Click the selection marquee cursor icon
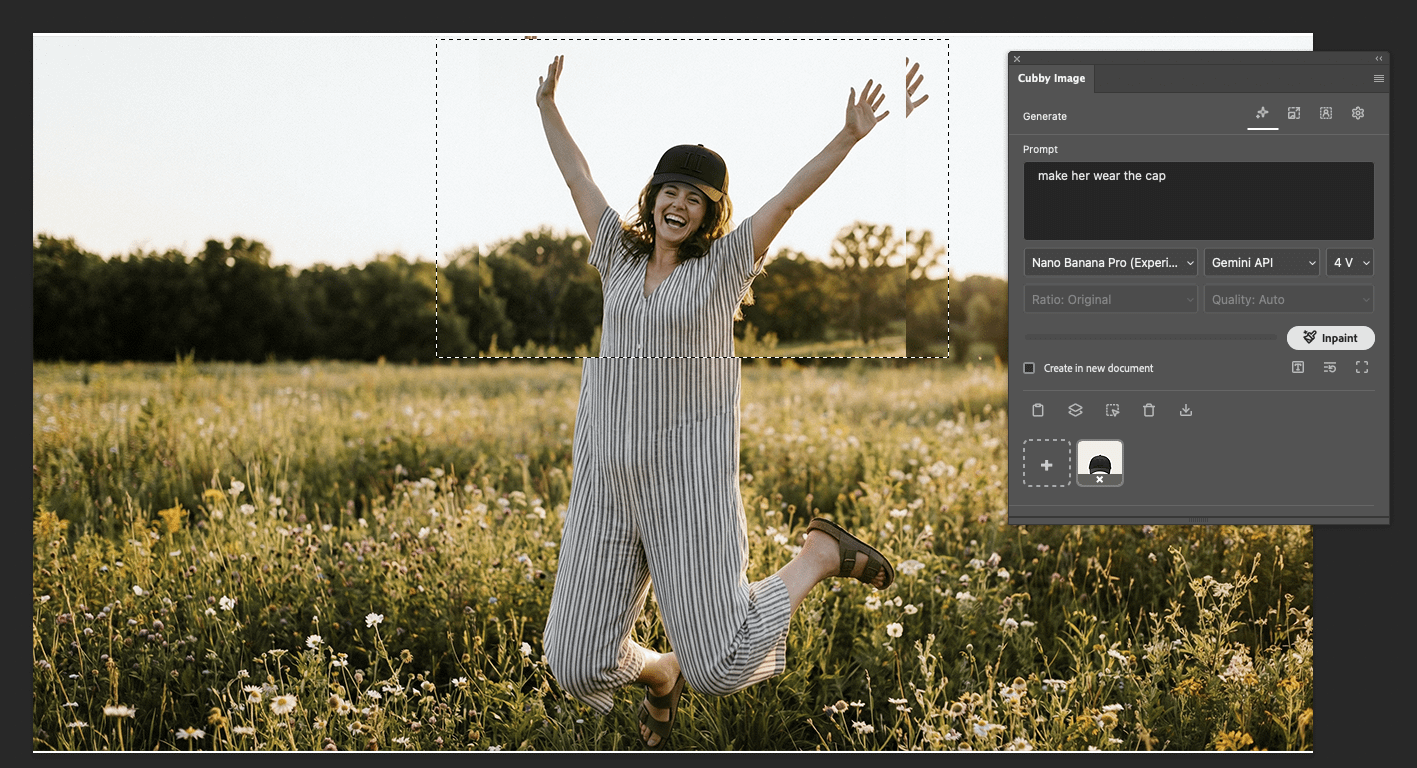Screen dimensions: 1417x768 (x=1112, y=410)
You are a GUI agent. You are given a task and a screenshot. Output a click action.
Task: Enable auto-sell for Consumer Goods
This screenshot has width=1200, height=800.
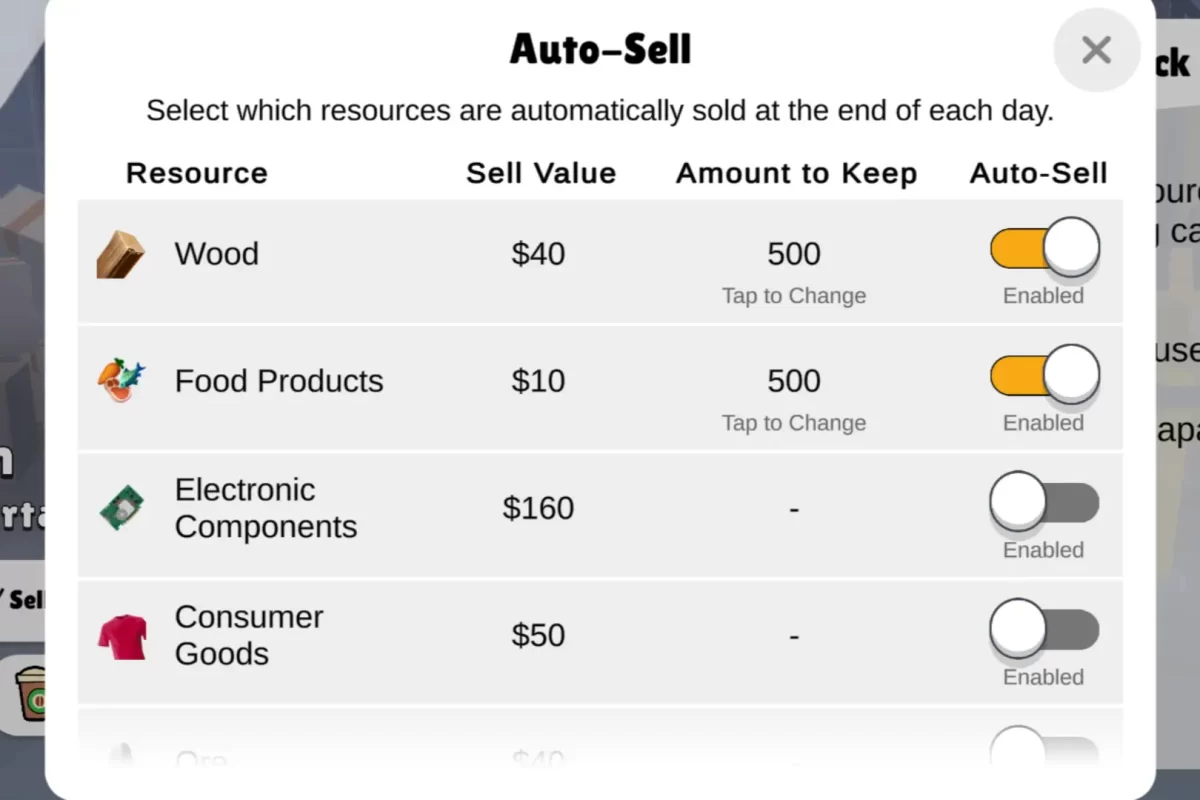point(1044,629)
***
▶ Task instructions: The material must be restated verbatim. Its pictures must be omitted.

▶ Finished exercise:
Click the selection marquee cursor icon
Screen dimensions: 1417x768 (x=1112, y=410)
You are a GUI agent. You are given a task and a screenshot. Output a click action.
Task: Enable auto-sell for Consumer Goods
This screenshot has width=1200, height=800.
point(1044,629)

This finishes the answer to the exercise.